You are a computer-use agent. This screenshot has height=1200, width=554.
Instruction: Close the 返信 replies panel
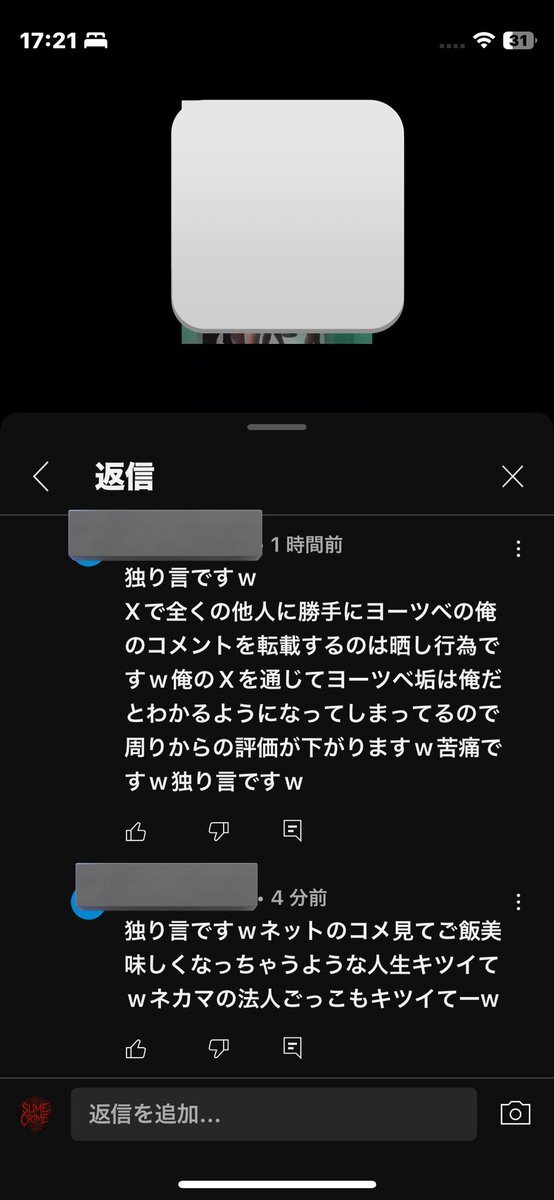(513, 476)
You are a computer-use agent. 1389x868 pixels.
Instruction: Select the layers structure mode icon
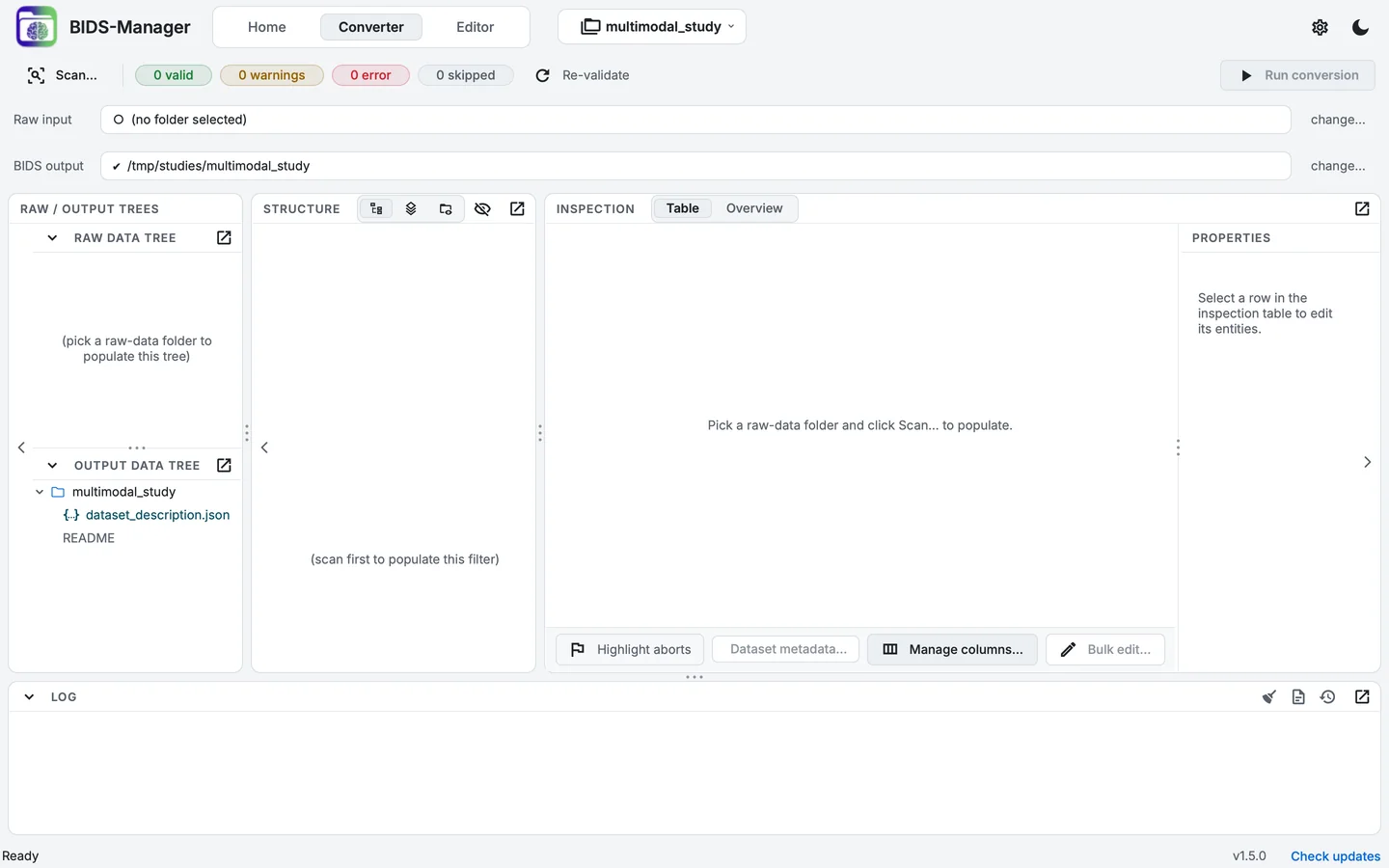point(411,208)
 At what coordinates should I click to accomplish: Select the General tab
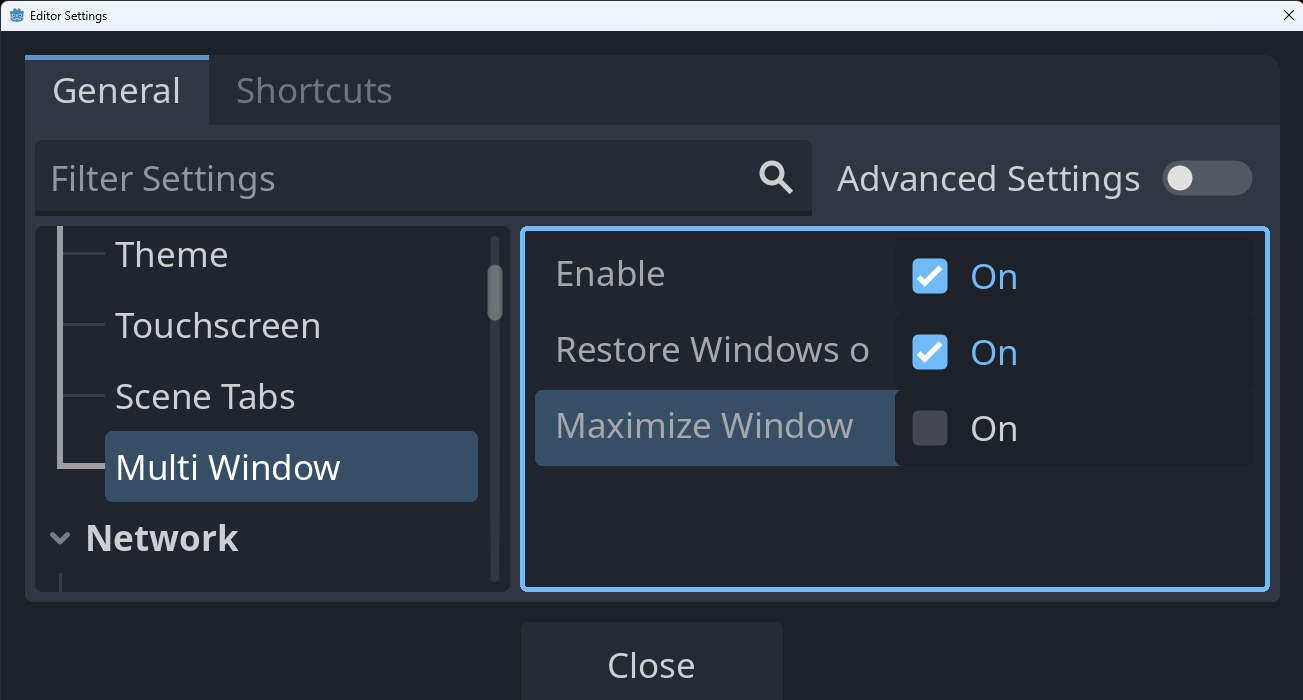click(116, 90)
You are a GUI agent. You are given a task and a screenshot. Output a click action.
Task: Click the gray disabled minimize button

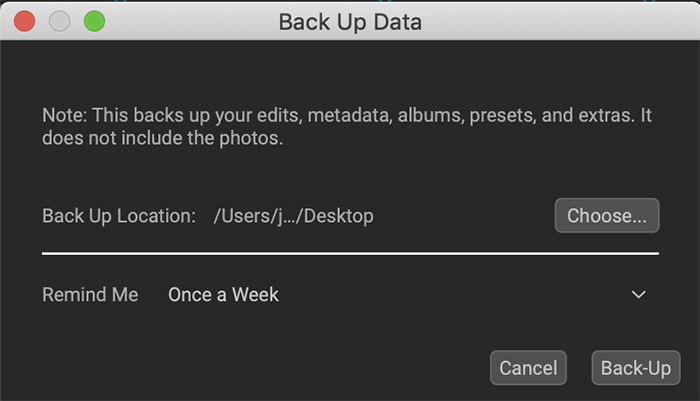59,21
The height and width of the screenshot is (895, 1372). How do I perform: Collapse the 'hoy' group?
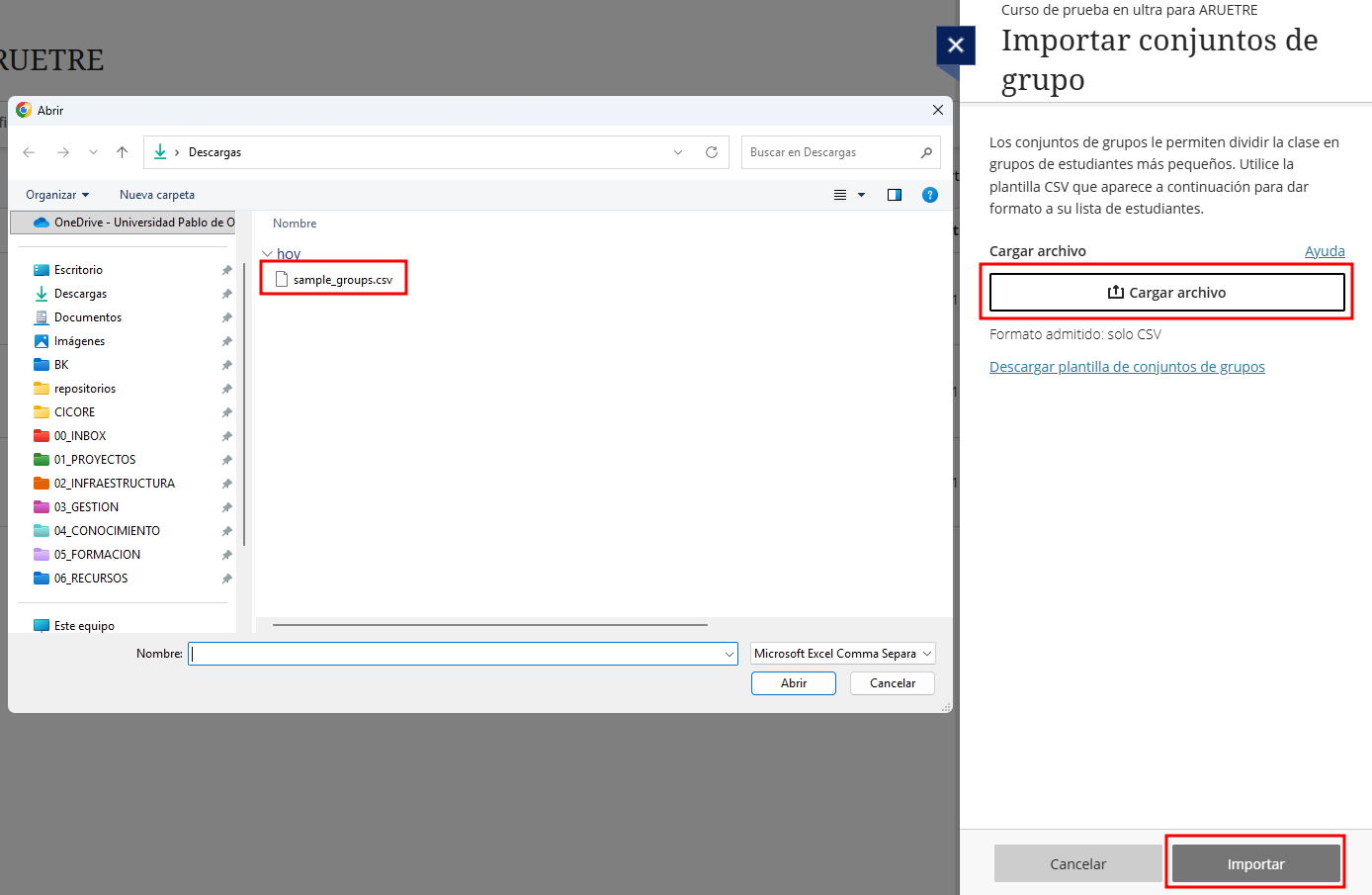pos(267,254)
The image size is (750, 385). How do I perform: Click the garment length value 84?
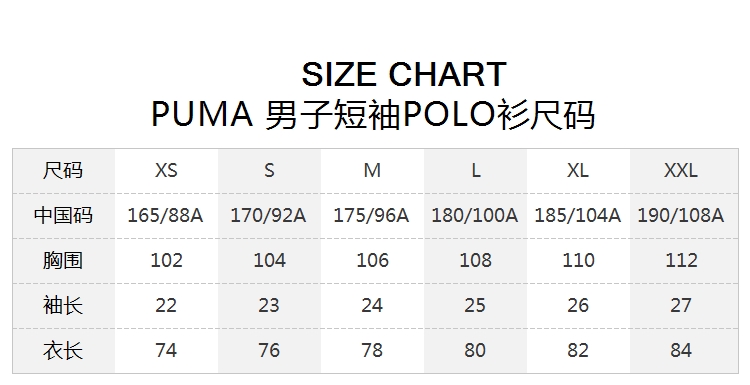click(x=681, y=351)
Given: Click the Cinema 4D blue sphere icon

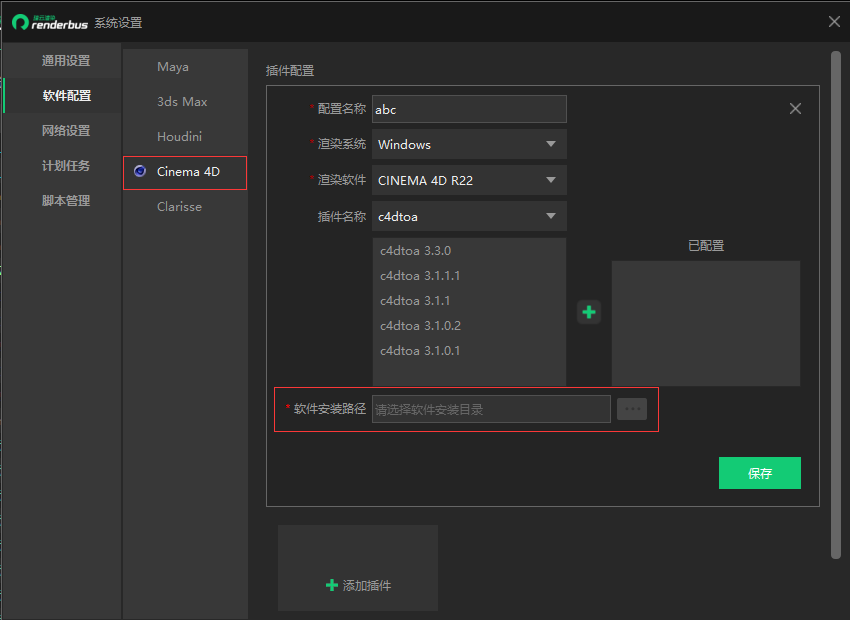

+ + + + + + +

PROBLEM DESCRIPTION: From the line holding "You are a computer-use agent. 1389x868" through the last line of the material above, each line should be written out exactly, both included; omit the pictures.

ANSWER TO THIS TASK:
You are a computer-use agent. 1389x868 pixels.
Instruction: Select the layers structure mode icon
point(411,208)
 At what coordinates should I click to accomplish: Select the General tab
click(116, 90)
You are a GUI agent. You are given a task and a screenshot. Output a click action.
Task: Click the gray disabled minimize button

59,21
The height and width of the screenshot is (895, 1372). How do I perform: Collapse the 'hoy' group?
pos(267,254)
The image size is (750, 385). How do I perform: Click the garment length value 84?
click(x=681, y=351)
Given: Click the Cinema 4D blue sphere icon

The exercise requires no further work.